Wir und die andern
Es ist immer interessant und inspirierend, die Geschichte der anderen zu verfolgen.
So auch diejenige unserer Mitstreiterin Yle, der öffentlich-rechtlichen Medienanstalt Finnlands, die gerade ihr 100-jähriges Bestehen feiert.
Das tut sie nicht mit Häppchen und Champagner, sondern mit einer spannenden und umfassenden Analyse ihrer Geschichte, mit der sie Historikerinnen und Historiker der Universität Helsinki beauftragt hat.
Sie sollten die starke Bindung zwischen Finnland und seinem öffentlichen Radio und Fernsehen unter die Lupe nehmen.
Kurz nachdem Finnland als Folge der Anerkennung durch die bolschewistische Regierung im Jahr 1917 die Unabhängigkeit erlangt hatte, erlebte es einen blutigen Bürgerkrieg zwischen einer von Russland unterstützten «roten» Volksbewegung und dem von Deutschland unterstützten «weissen» Lager. Die «Weissen» gingen als Sieger aus dem Konflikt hervor, in der finnischen Gesellschaft blieben jedoch tiefe Wunden zurück. Lange Zeit blieb das Land im Einflussbereich der Sowjetunion, mit der es sich eine enorm lange Grenze teilte.

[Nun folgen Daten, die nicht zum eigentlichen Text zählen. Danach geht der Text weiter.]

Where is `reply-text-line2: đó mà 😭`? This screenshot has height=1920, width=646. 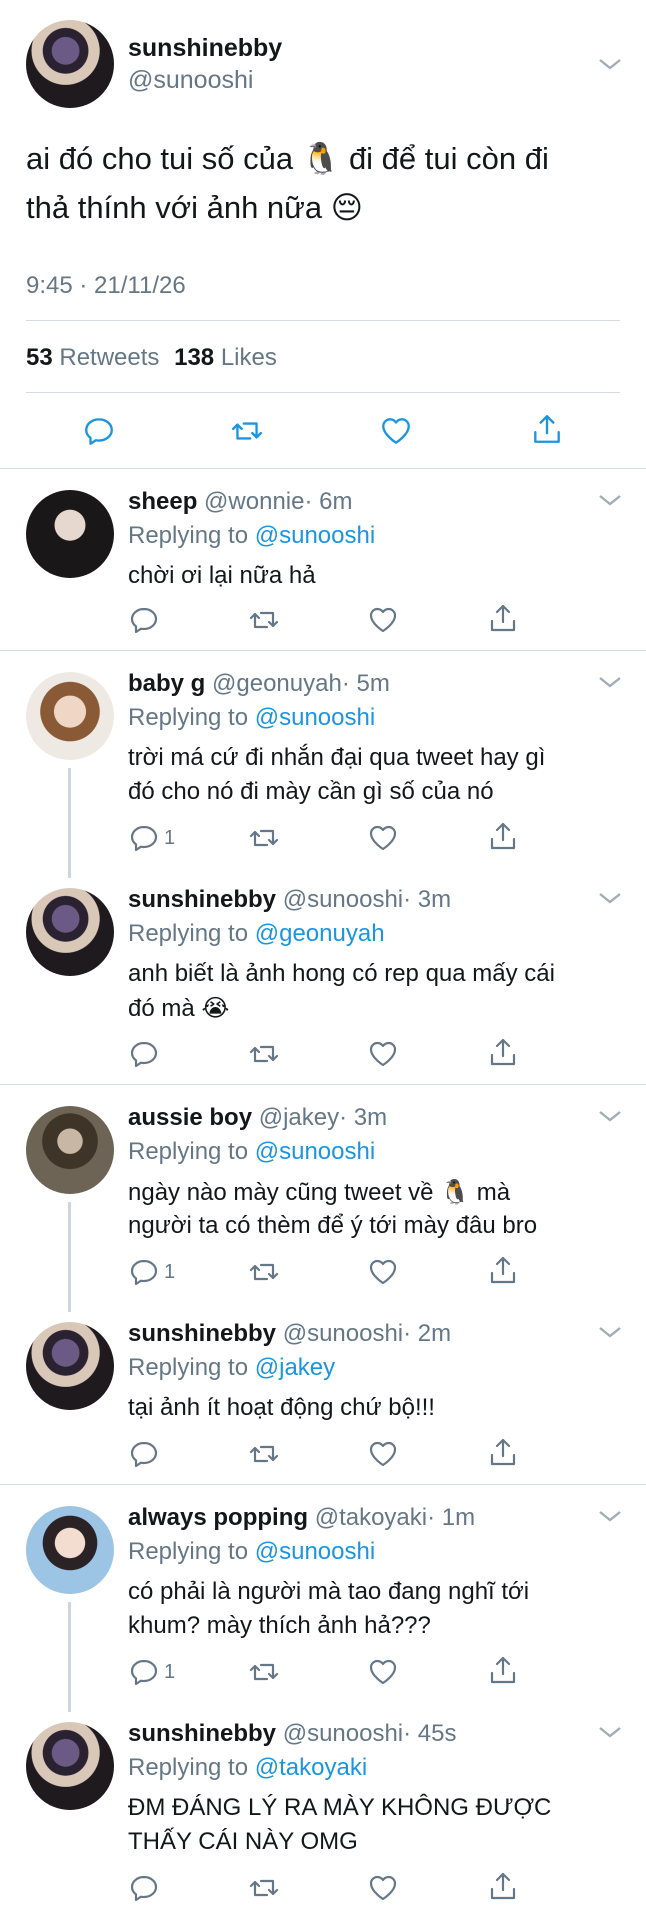
reply-text-line2: đó mà 😭 is located at coordinates (179, 1008).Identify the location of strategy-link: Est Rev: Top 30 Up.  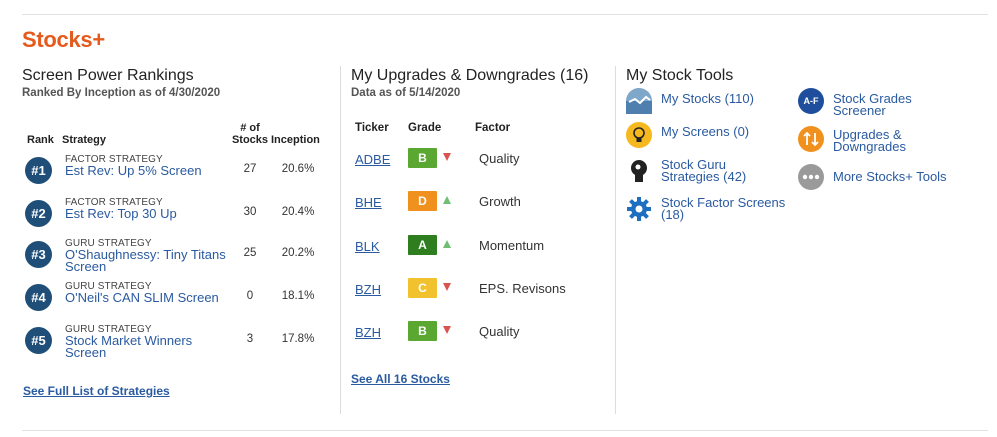
(149, 214).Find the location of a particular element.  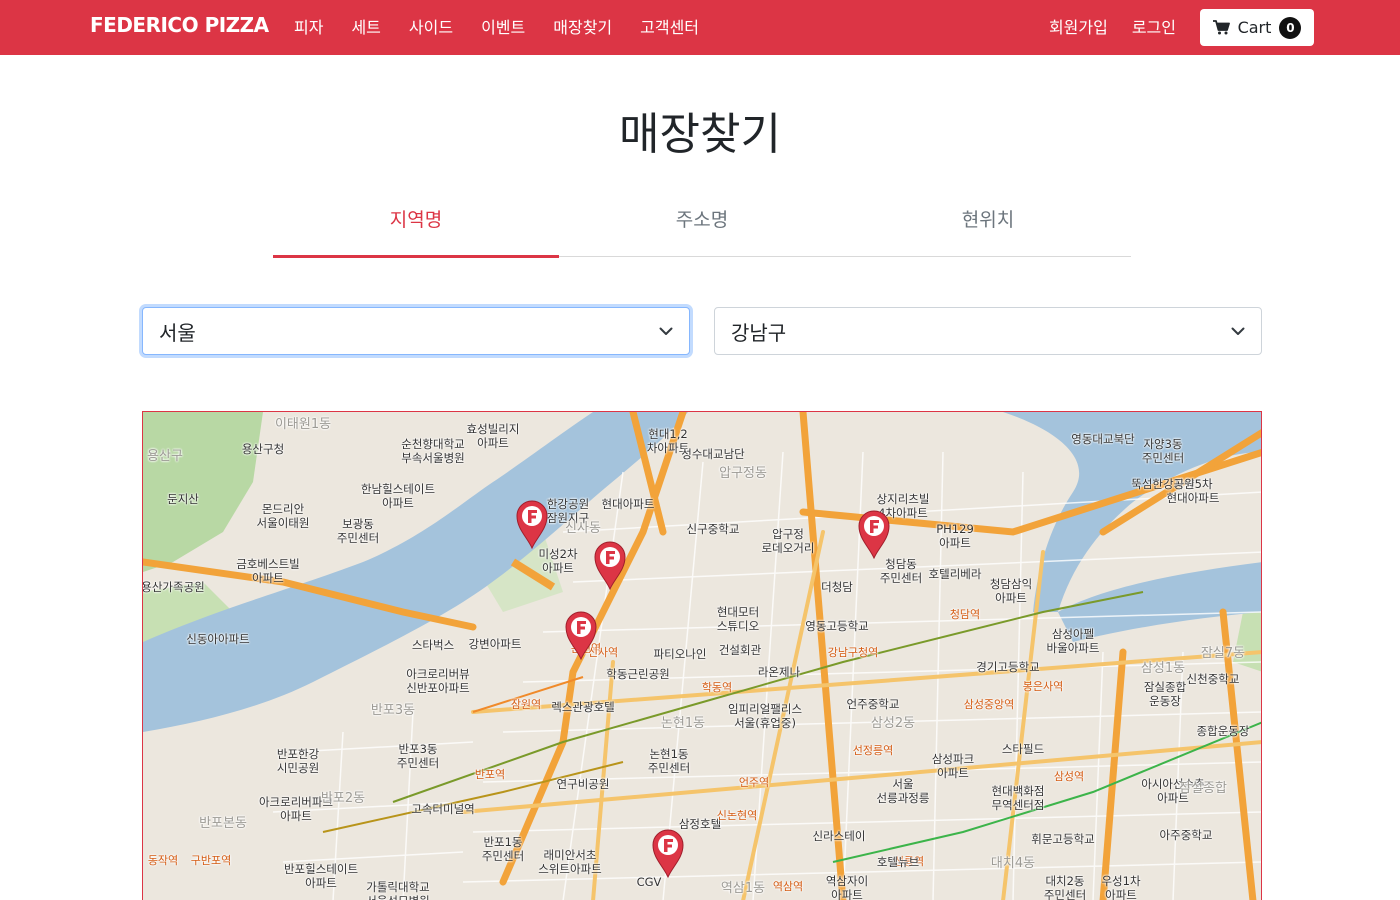

map-place-label: 삼성중앙역 is located at coordinates (989, 704). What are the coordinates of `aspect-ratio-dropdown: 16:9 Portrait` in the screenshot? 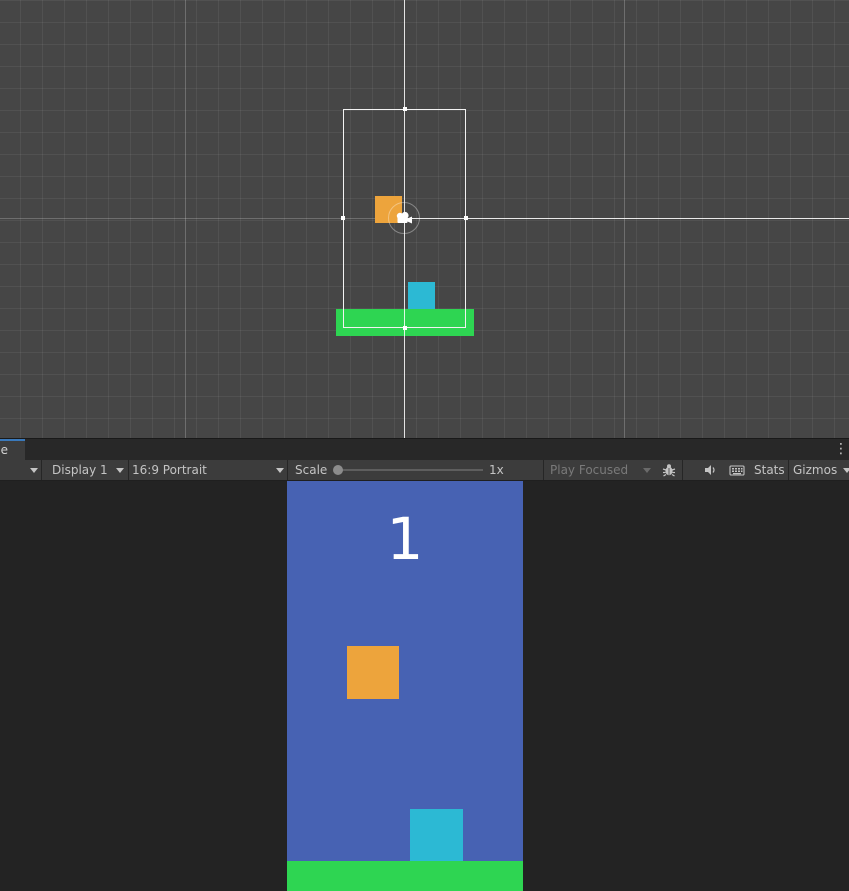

Vor diesem Hintergrund entwickelte sich in Finnland wie in vielen anderen europäischen Ländern Anfang der 1920er-Jahre der öffentliche Rundfunk. Er sollte noch eine entscheidende Rolle dabei spielen, die Bande in einem zerrissenen Land wieder zu knüpfen. Und zwar, indem er vermittelte, was das Land einte. Später schlug das Fernsehen denselben Weg ein. Und gerade hat Yle einen ziemlich radikalen digitalen Wandel vollzogen, ohne aber dabei je ihre Daseinsberechtigung aus den Augen zu verlieren.
Noch heute ist das beliebteste Programm von Yle dasjenige zum Nationalfeiertag (!). Es zeigt ein wenig fesselndes Spektakel: Der Präsident muss stundenlang live die Vertreterinnen und Vertreter der finnischen Gesellschaft begrüssen.
Das öffentliche Radio und Fernsehen verkörpert das, was die Finninnen und Finnen gemeinsam haben – und das tut es, fast seit sie ihr Schicksal selbst in die Hand genommen haben.
Diese verbindende Funktion ist entscheidend in einer Zeit, in der sich alle öffentlichen Medien fragen, wie sie mit einem digitalen Umfeld umgehen sollen, das die Gesellschaft spaltet.
Trotz zunehmend diversifizierter Mediennutzung gilt es, weiterhin auf das zu setzen, was Gemeinschaft schafft.
Das ist keineswegs unvereinbar mit der Förderung der Vielfalt. Der finnische Service public, der online sendet und veröffentlicht, auch auf Schwedisch, zeigt es Tag für Tag.